Collect every line in the items below that contains the string "Click", copying each matching line in full.
···
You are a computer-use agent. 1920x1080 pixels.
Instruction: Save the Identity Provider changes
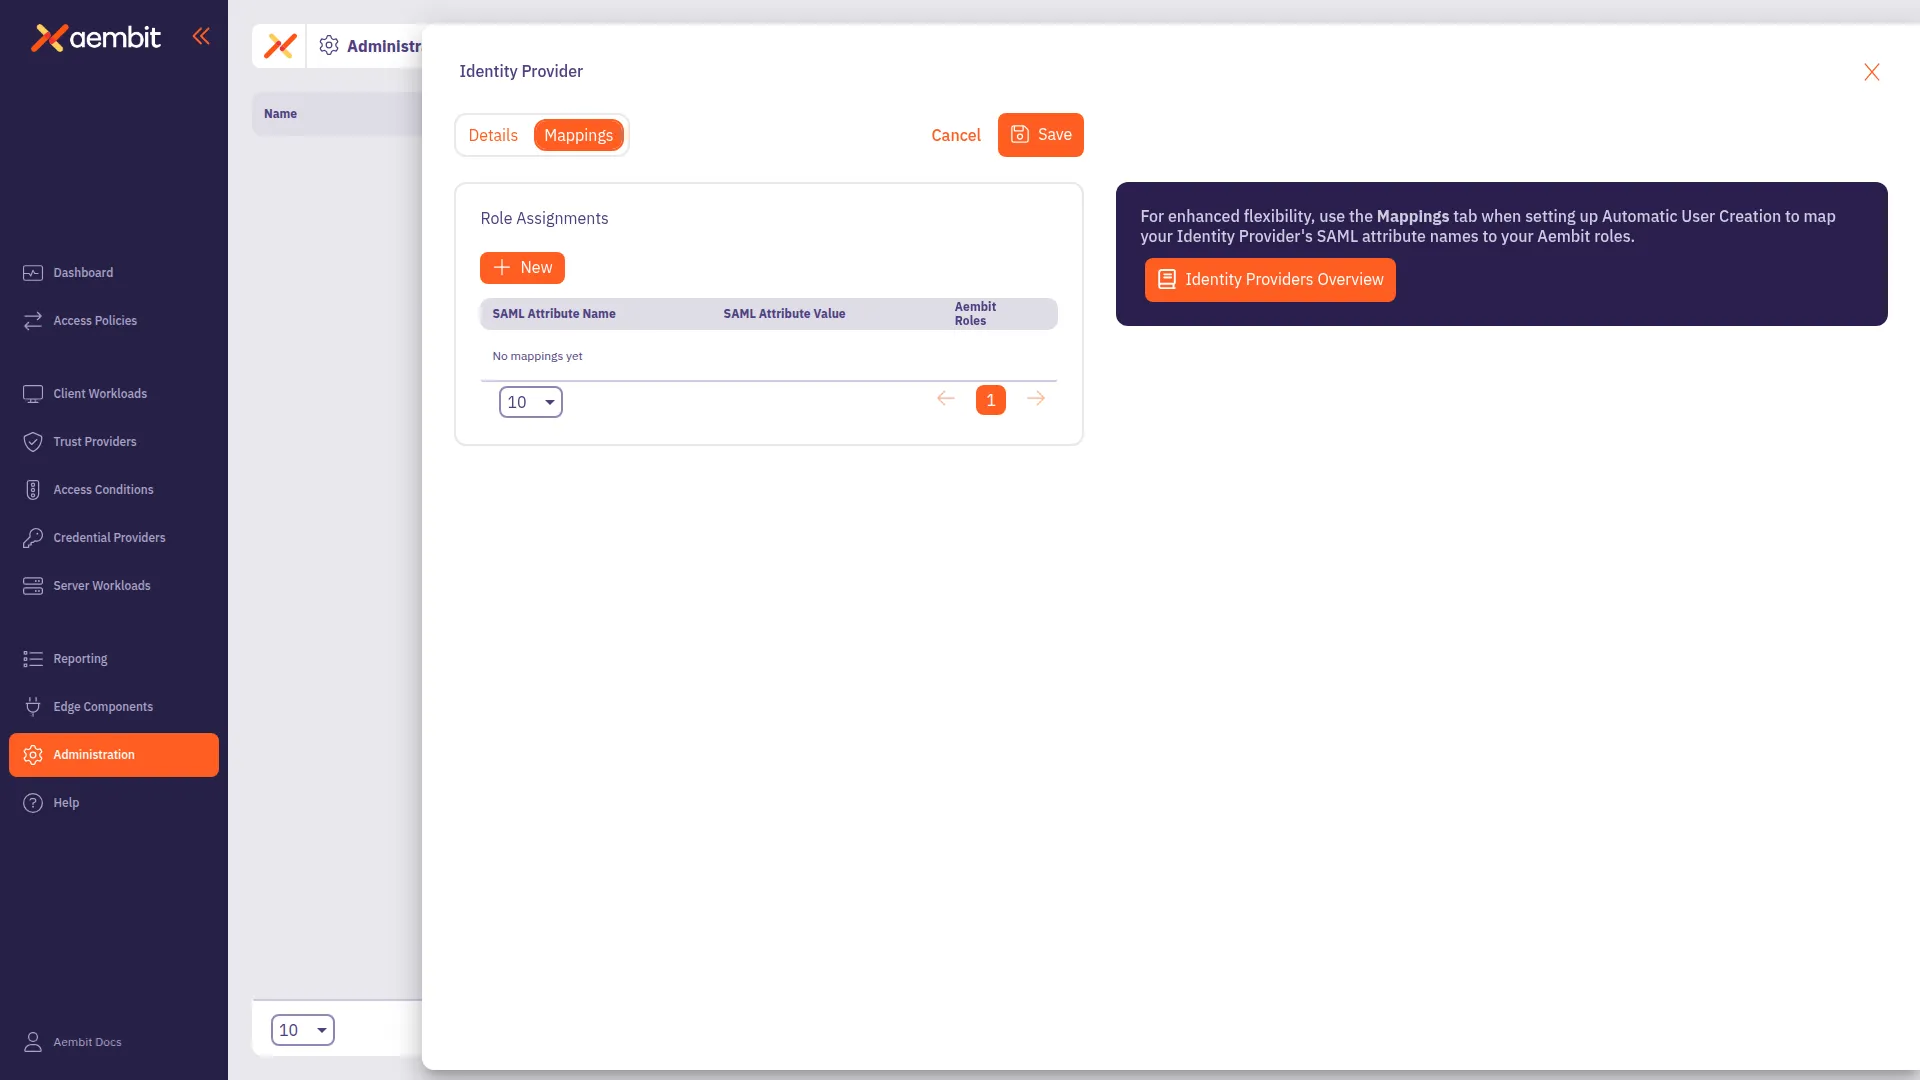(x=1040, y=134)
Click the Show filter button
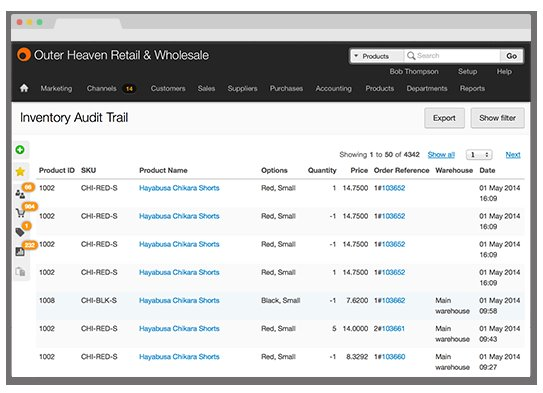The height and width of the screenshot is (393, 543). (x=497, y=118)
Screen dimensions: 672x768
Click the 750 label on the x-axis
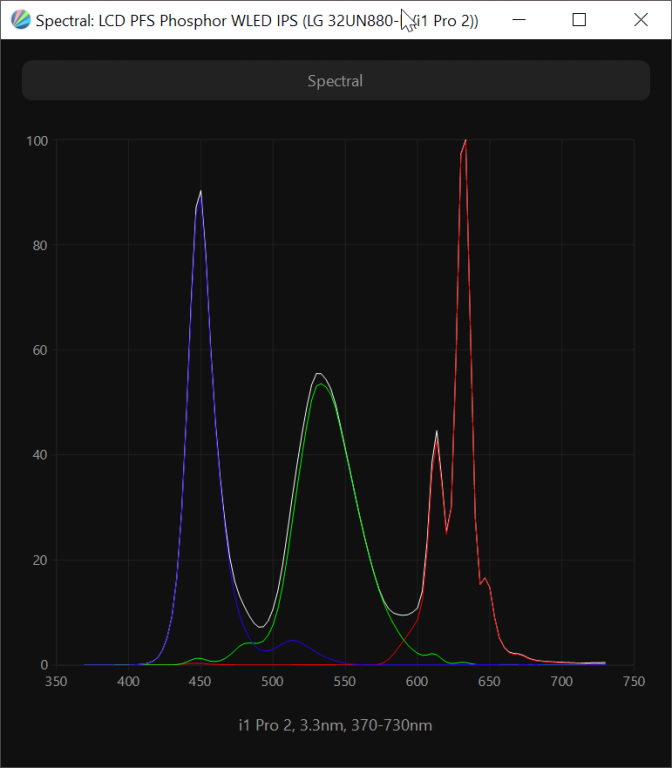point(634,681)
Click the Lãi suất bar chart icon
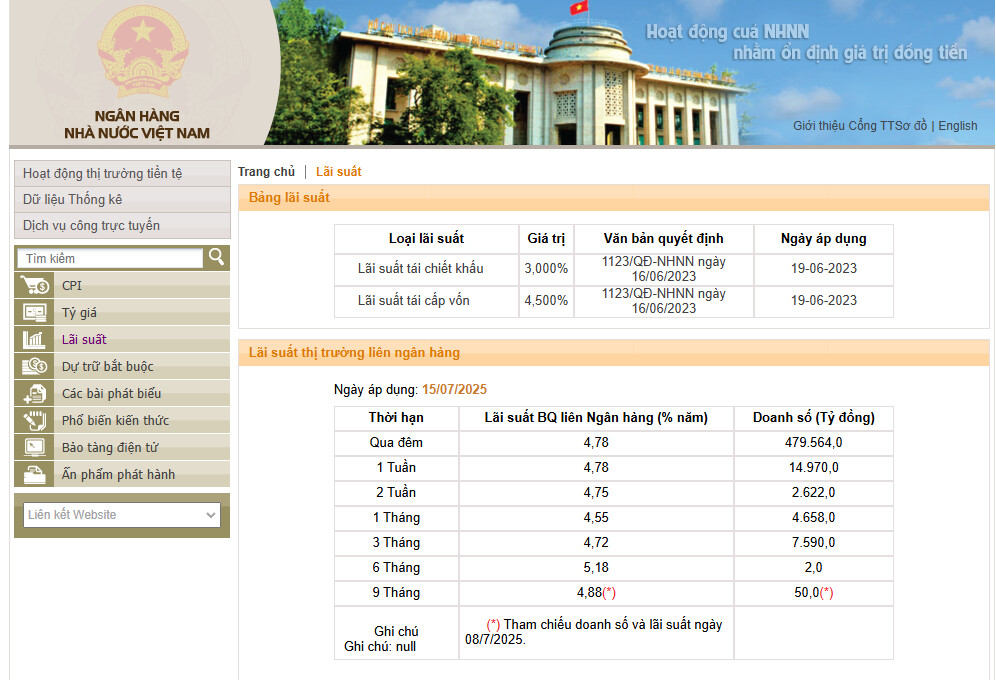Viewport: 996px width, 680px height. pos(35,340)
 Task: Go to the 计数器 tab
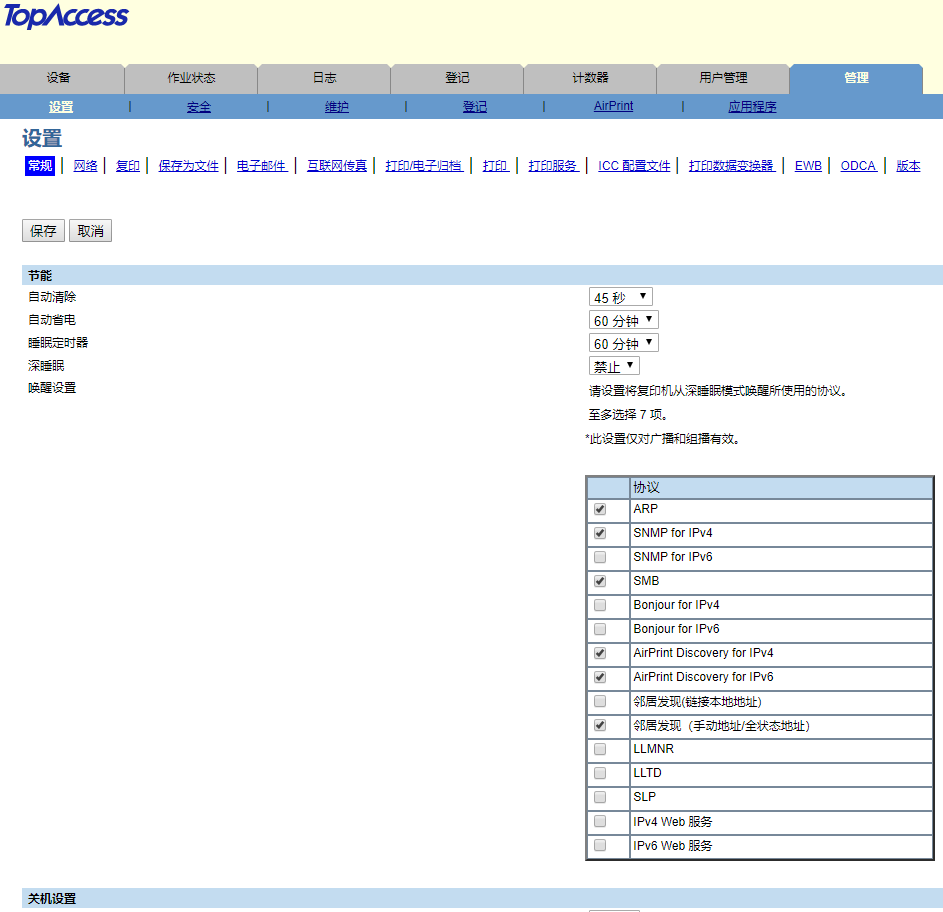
···
RESPONSE TO THE TASK:
Click the Show filter button
Click the 750 label on the x-axis
Click the Lãi suất bar chart icon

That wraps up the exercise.